WHAT YOU HAVE TO DO:
Search the records for the string "icon". Copy each line where it occurs.
** SUPPLIED RECORDS follows **
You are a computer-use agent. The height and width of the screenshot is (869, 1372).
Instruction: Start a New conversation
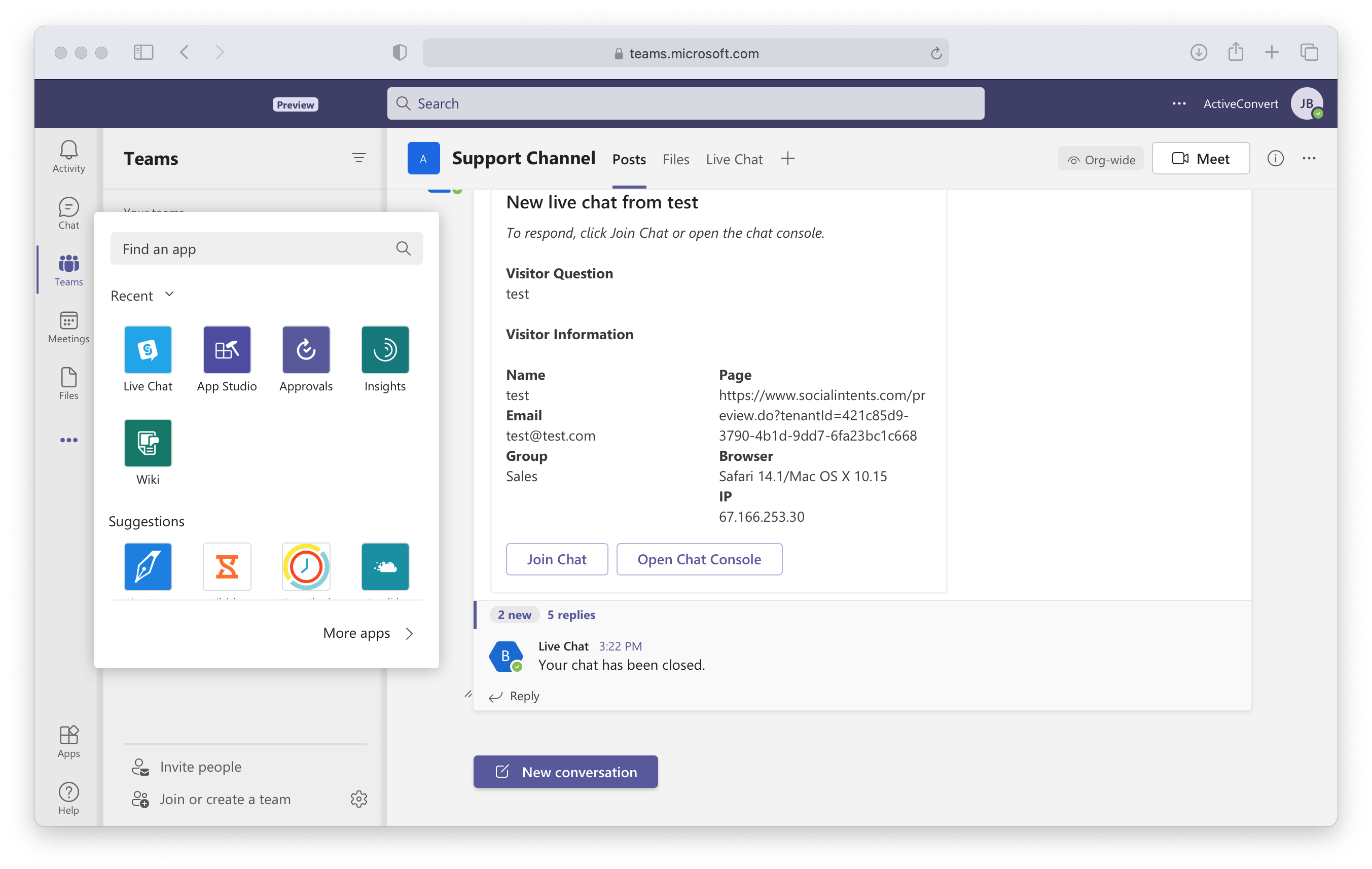[565, 772]
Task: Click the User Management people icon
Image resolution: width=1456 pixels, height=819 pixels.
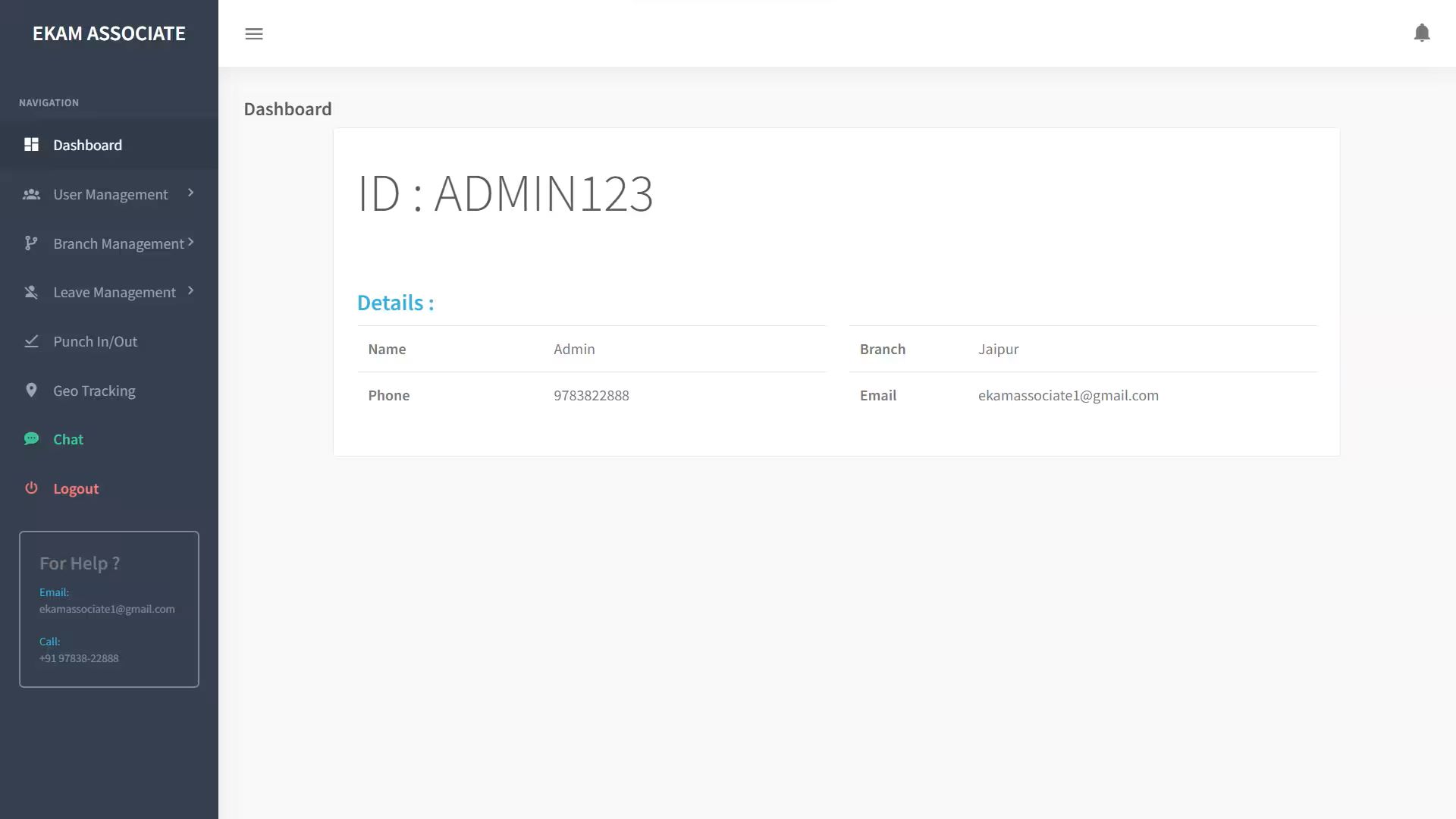Action: pos(31,194)
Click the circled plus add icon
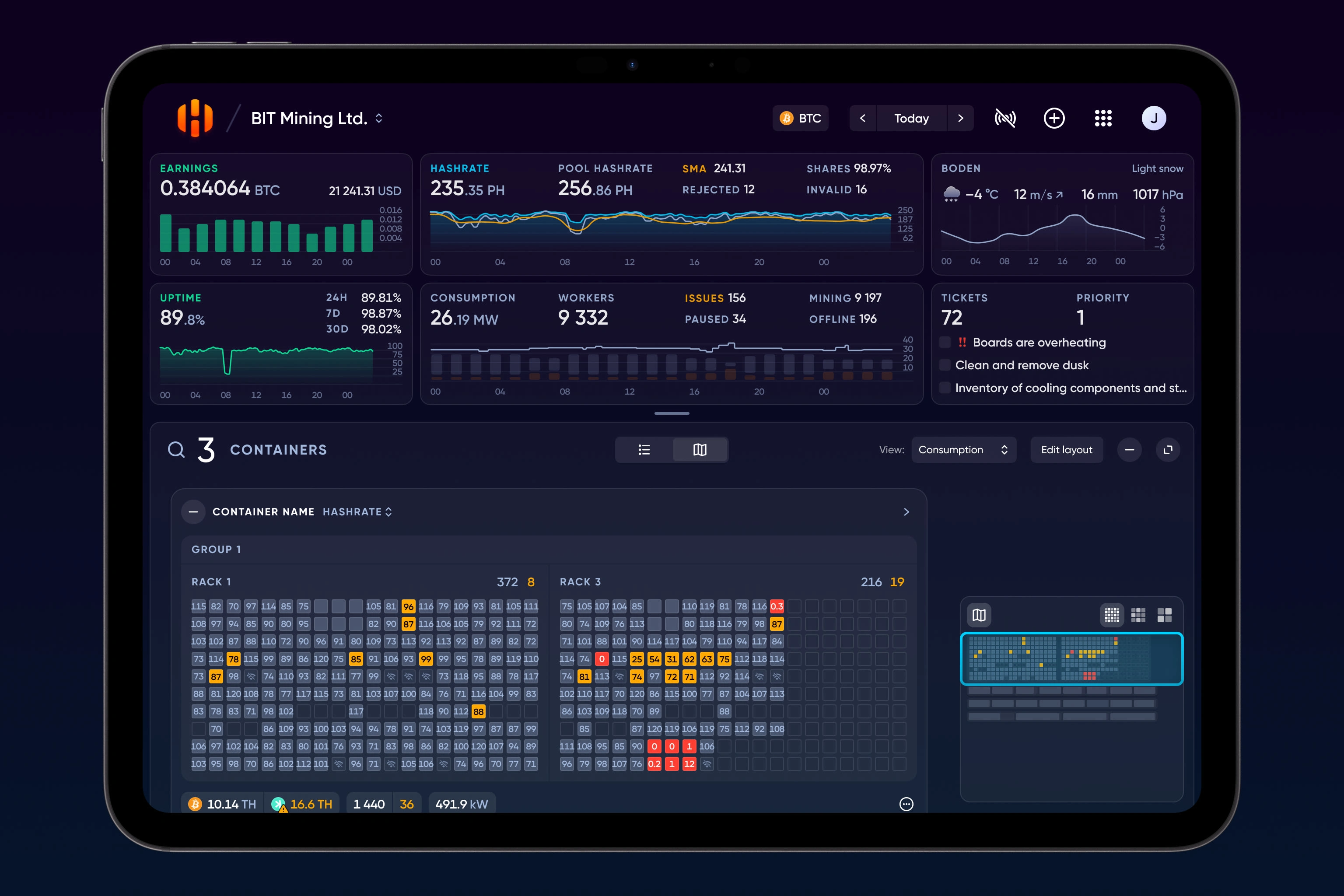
** End of SUPPLIED RECORDS **
SOLUTION:
Task: Click the User Management people icon
Click the circled plus add icon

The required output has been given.